→ **Material for this task**:
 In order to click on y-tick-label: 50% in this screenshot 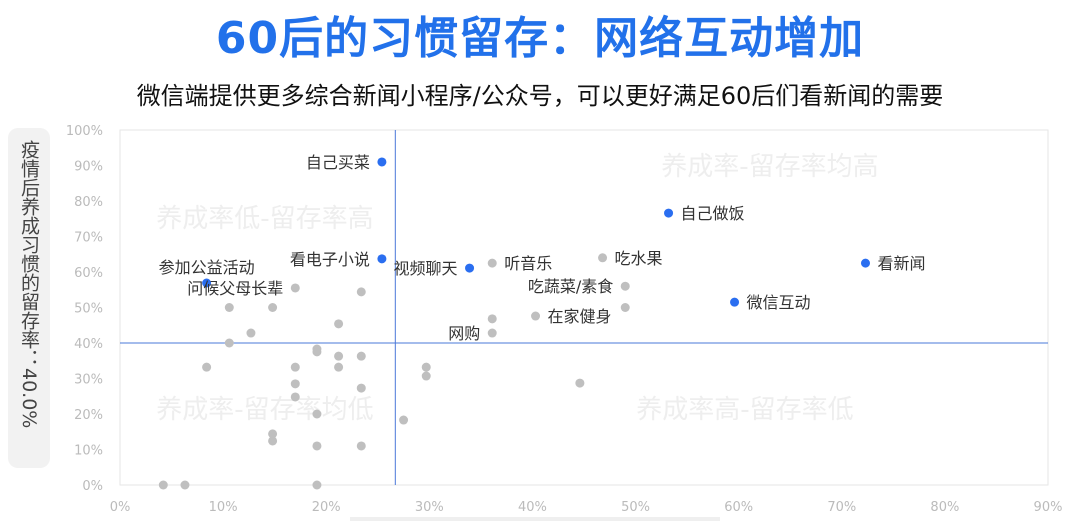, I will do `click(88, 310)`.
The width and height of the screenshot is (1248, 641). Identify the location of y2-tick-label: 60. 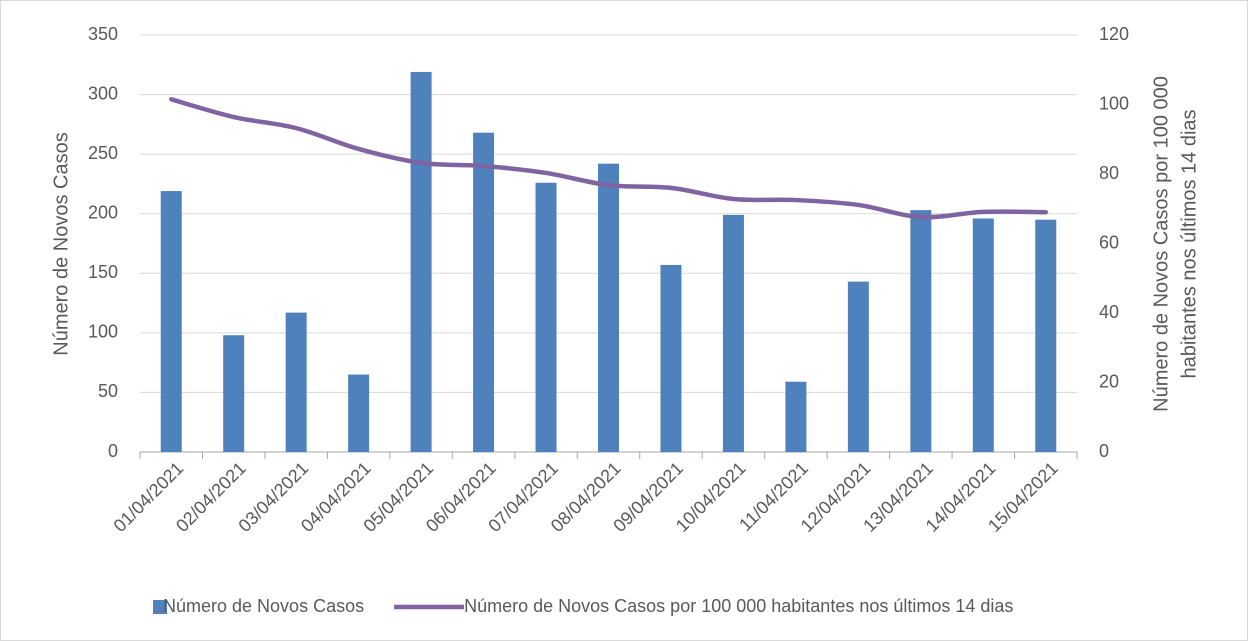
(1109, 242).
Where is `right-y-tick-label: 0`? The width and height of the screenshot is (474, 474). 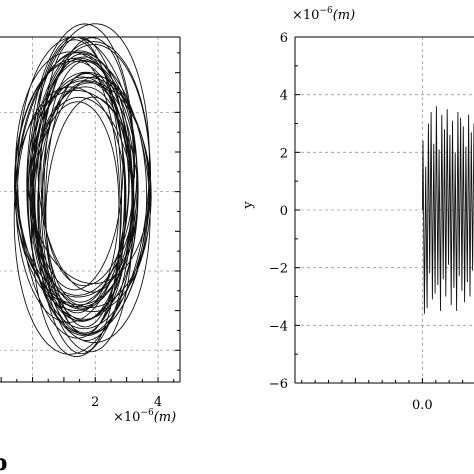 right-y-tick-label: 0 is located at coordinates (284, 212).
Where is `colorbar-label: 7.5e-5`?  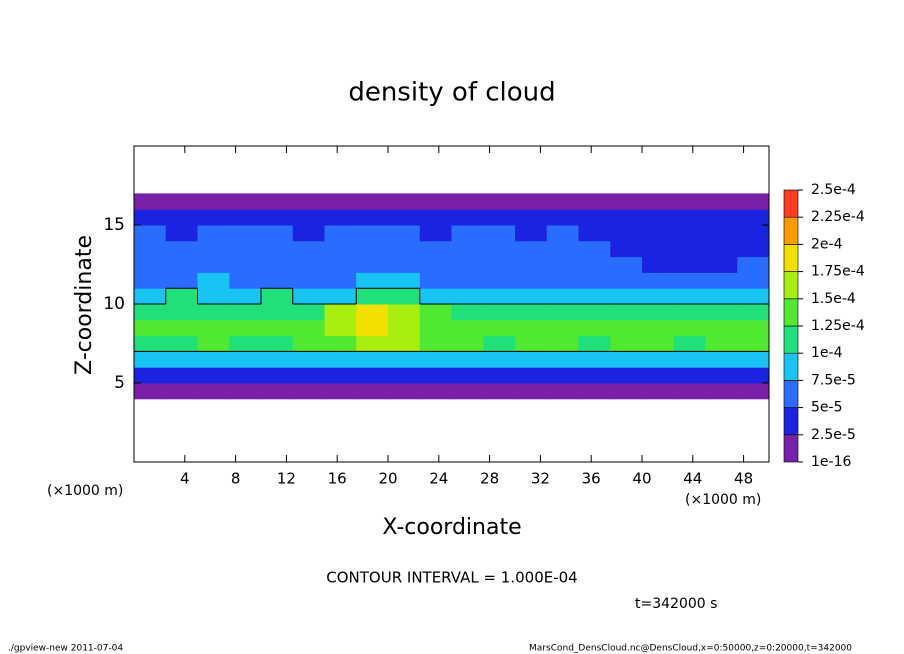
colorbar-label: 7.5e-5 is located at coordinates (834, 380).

==

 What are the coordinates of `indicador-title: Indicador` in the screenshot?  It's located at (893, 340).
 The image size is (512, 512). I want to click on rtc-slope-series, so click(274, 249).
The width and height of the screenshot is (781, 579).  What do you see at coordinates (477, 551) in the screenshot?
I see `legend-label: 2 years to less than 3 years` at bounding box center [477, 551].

→ **Written task**:
Put the stretch from the line containing "What are the" through the line containing "center [477, 551]." into a JSON list of strings, one string per line, leaving out any blank lines.

→ **Task solution**:
[
  " What are the coordinates of `indicador-title: Indicador` in the screenshot?  It's located at (893, 340).",
  " The image size is (512, 512). I want to click on rtc-slope-series, so click(274, 249).",
  "The width and height of the screenshot is (781, 579).  What do you see at coordinates (477, 551) in the screenshot?",
  "I see `legend-label: 2 years to less than 3 years` at bounding box center [477, 551]."
]